You could quibble that the emotional stakes in James Saunders' Retreat are
artificially raised by the uncommon number of traffic casualties. "We
haven't been a very lucky pair of families, have we?" remarks Hannah, which
is putting it mildly. You could also note that Saunders is here reworking
material already broached in his earlier hit Bodies (1977). But the main
thing that needs to be said is that, in Sam Walters' beautifully judged
production, these 100 or so minutes of whisky-loosened talk offer as richly
satisfying a dramatic experience as you'll find at present anywhere in
London.

On only her second professional engagement, Victoria Hamilton as Hannah
gives notice of a major talent. Her dark eyes, disquietingly direct in their
gaze, follow Harold everywhere with an expression that is a mix of the
hungrily adoring and the beadily monitoring. Passing over a fragile ornament
with the detached, experimental manner of a cat prodding a butterfly to see
it twitch, or wolfing down her supper with the speedy stealth of a
scavenger, Hamilton convinces you that here is a girl who has been driven to
the edge. She makes you feel, too, that, in her relentless probing of
Harold, Hannah is the girl who can remake or break him.

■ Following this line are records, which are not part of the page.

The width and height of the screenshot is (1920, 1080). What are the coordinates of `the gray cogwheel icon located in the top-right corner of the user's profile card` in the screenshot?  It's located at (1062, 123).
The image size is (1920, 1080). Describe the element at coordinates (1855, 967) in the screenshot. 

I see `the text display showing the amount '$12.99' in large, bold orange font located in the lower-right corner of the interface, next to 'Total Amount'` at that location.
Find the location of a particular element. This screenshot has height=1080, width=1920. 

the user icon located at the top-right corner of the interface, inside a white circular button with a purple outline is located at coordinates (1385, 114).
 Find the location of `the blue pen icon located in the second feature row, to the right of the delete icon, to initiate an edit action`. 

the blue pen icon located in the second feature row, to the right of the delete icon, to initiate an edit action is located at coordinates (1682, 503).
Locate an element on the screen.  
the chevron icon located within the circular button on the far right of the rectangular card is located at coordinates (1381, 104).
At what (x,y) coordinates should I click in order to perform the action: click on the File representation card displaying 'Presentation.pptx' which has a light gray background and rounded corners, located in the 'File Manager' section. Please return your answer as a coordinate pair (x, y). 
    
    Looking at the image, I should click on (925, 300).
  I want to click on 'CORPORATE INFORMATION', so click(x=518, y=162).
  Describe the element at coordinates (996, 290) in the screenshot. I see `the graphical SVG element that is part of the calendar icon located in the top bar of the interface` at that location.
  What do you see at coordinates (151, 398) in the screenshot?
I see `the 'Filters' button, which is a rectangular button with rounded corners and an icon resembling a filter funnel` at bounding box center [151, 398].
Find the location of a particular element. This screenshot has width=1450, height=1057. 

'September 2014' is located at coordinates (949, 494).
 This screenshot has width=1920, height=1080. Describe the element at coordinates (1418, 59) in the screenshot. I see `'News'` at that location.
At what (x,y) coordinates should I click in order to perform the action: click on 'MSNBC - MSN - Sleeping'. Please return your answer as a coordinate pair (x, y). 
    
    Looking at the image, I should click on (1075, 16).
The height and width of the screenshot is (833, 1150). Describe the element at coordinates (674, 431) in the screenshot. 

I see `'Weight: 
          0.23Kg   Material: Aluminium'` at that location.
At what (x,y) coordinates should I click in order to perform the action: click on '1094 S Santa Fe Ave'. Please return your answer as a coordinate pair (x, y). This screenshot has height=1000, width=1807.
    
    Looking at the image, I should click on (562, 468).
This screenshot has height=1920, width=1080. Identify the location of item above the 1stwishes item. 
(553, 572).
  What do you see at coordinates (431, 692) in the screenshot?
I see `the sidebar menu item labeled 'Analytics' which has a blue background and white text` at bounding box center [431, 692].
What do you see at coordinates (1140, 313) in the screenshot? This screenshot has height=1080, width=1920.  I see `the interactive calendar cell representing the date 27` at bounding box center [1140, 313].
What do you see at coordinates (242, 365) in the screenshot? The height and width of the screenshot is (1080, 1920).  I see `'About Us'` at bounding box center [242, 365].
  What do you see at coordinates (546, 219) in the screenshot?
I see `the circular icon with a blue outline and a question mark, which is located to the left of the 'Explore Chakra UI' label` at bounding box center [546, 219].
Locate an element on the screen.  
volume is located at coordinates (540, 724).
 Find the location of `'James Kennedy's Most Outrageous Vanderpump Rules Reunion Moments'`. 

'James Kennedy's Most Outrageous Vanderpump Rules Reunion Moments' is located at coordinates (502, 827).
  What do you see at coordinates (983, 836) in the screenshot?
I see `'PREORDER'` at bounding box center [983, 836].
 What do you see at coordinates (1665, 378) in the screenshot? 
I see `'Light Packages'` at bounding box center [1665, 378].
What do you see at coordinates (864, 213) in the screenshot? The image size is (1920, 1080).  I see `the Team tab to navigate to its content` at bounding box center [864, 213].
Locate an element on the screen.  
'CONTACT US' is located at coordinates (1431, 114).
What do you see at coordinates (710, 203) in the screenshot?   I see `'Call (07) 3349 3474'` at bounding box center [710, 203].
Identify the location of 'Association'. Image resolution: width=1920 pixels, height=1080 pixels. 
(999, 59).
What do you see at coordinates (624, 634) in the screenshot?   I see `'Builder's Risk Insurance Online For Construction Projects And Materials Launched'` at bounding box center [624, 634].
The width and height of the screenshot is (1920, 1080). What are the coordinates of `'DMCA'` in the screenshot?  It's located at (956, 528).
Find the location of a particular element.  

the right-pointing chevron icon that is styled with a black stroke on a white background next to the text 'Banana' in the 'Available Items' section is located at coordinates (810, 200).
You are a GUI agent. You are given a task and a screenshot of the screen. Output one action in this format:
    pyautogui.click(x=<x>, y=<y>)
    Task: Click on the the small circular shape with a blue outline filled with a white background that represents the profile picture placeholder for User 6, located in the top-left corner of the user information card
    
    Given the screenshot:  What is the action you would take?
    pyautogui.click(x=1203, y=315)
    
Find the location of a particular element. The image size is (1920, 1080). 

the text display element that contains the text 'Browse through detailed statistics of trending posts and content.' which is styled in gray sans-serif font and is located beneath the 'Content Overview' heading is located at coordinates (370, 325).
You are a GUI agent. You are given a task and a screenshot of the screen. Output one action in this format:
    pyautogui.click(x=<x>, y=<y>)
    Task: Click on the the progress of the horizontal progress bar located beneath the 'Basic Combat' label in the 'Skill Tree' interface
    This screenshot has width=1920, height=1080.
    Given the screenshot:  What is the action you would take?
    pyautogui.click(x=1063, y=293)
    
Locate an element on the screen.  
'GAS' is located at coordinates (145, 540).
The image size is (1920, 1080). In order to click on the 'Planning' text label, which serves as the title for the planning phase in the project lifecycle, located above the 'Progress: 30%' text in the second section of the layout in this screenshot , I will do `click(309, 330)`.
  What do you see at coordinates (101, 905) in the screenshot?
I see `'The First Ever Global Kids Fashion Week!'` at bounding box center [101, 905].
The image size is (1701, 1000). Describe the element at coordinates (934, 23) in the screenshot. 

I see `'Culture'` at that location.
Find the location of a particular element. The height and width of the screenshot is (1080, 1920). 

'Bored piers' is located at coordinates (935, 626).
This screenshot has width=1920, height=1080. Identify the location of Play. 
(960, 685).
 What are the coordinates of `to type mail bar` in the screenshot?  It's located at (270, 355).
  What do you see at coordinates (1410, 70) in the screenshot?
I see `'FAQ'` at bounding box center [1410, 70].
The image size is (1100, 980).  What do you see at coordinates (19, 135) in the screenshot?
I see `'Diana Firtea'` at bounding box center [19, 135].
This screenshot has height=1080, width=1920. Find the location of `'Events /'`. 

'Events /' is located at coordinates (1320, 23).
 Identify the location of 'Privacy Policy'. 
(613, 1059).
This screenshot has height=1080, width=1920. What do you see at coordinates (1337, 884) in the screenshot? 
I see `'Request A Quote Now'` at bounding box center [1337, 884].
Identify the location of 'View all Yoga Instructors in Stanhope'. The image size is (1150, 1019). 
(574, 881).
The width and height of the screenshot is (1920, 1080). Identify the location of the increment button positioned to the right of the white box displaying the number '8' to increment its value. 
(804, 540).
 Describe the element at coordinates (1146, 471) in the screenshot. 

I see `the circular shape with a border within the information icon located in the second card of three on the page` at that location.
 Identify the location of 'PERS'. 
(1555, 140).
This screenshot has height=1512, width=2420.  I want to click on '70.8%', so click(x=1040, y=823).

Tim Piggott-Smith is also very fine, by turns defensively waggish and
avuncular, aggressively protective of his sad little status quo, and
disarmingly expansive about the nihilism in his temperament which caused the
crash and which now buttresses him in his belief that, though we can talk of
things going to the bad, it makes no sense to speak of right and wrong.
From the perspective of his quietly devastating climactic revelation, the
understated tremors of sexual possibility that have rippled through the
atmosphere take on a poignantly ironic aspect. If the ending hints that what
we have seen has all been in Harold's mind, then you can only conclude that
he is wasting himself on those humorous columns.